## TRY IT
For the data below, report how many lines include the word "will", and write nothing else.

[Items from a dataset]

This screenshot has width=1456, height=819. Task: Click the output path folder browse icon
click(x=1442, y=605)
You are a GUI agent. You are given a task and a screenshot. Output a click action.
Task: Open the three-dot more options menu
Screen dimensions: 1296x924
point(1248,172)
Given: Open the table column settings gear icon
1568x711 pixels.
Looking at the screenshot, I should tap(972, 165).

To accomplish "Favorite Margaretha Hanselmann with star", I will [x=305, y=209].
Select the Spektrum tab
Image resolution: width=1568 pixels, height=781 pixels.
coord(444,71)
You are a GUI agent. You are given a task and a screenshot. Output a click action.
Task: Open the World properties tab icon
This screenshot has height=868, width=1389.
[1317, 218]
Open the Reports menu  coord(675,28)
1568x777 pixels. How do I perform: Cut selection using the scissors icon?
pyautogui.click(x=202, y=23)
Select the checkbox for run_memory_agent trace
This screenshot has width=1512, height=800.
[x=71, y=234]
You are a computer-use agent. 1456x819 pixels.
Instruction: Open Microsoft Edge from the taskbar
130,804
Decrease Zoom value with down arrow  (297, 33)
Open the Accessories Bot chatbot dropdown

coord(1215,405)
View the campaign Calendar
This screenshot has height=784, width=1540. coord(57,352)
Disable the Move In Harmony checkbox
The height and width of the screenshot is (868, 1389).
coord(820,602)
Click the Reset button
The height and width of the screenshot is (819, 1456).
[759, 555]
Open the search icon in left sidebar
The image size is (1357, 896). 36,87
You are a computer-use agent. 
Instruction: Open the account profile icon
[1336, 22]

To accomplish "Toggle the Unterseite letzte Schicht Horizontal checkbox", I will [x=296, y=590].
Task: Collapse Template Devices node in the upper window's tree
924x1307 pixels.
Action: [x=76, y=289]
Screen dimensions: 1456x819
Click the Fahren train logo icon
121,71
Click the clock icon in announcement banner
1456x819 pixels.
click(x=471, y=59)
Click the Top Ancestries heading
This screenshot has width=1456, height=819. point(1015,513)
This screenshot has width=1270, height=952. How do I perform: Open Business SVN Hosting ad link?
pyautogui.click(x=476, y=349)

## ANSWER TO THIS PROBLEM
2